One of the only real pieces of evidence Cooper left was a $1.49 clip-on tie from JCPenney, which the FBI holds. In recent years, amateur sleuths have sued the government for access to the DNA and the particles left on the tie, to no avail.
The 472 newly released pages show the extent to which the FBI went to find and eliminate suspects. One suspect was eliminated because he was too bald, and another was ruled out due to a 'pot belly.' The pages indicate the FBI also used a deep resource of driver's license photos to check off suspects, cross-referencing ID pictures with the sketch of the UNSUB given by witnesses.
The memos, which are heavily redacted, show that FBI agents from across the country routinely caught up with Northwest Orient crew and staff to show them photographs. After serving a subpoena on one suspect in Bremerton, Washington, Kitsap County Sheriff's officers ruled him out because they 'did not think that he looked old enough to be the subject Norjack.' A man named Alvin Earle Cooper, meanwhile, was ruled out because his photograph was 'not identical with UNSUB in this case,' prompting no further investigation.
Plenty of suspects were eliminated simply because they were determined to not be in the Pacific Northwest at the time of the 1971 skyjacking. One suspect was in Los Angeles, another was a former bank robber who had called in sick to his Albuquerque place of employment for the two days following the hijacking, and another was incarcerated near Sacramento at the time of the incident on a narcotics charge.

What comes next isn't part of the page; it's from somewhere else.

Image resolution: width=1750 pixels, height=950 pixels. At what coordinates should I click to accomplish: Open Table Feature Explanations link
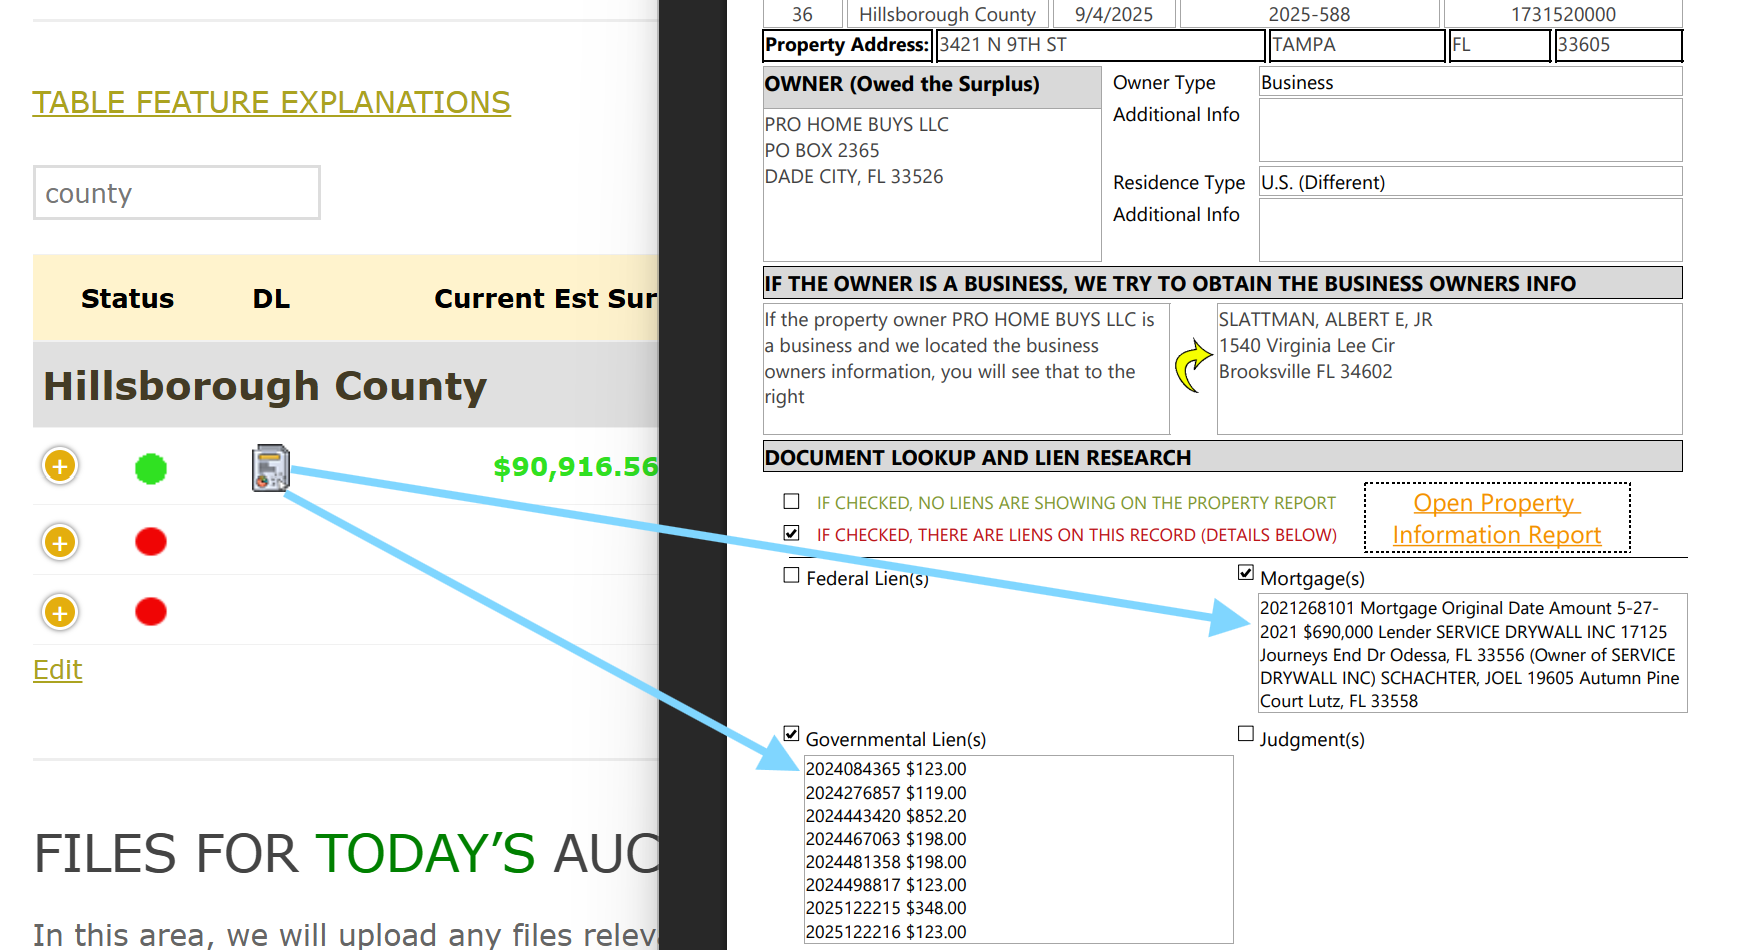(271, 102)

The FBI investigated a Pittsburgh suspect with ties to the Portland area because an acquaintance said that following the hijacking, the man walked with a noticeable limp due to a sprained ankle, and had both wrists. While he fit the description of the UNSUB, the Bureau ultimately ruled him out.
The FBI was also especially interested in suspects with links to aviation and parachutes. The Bureau spent pages of memos especially discussing Seattle-area pilot Jay Whiteford, who was turned down for an aerial photography business loan, and Charles Whittaker, who was known to have taken skydiving school in San Diego. Both were ultimately ruled out.
The FBI sent letters and memos to banks and financial institutions asking them to immediately 'report any suspicious or unusual financial transactions concerning twenty-dollar federal reserve notes.'
And in a fun Easter egg, one of the 472 newly declassified pages contains a single letter sent from FBI Director J. Edgar Hoover to Washington Senator Henry Jackson thanking him for his letter with (redacted) suggestions on the Cooper case.
While the FBI officially redirected resources that were previously allocated to the D.B. Cooper case to other investigative priorities in 2016, recent investigations have come from a network of sleuths enamored with the case, including a potential lost parachute and the search for DNA clues that could have been left on Cooper's tie.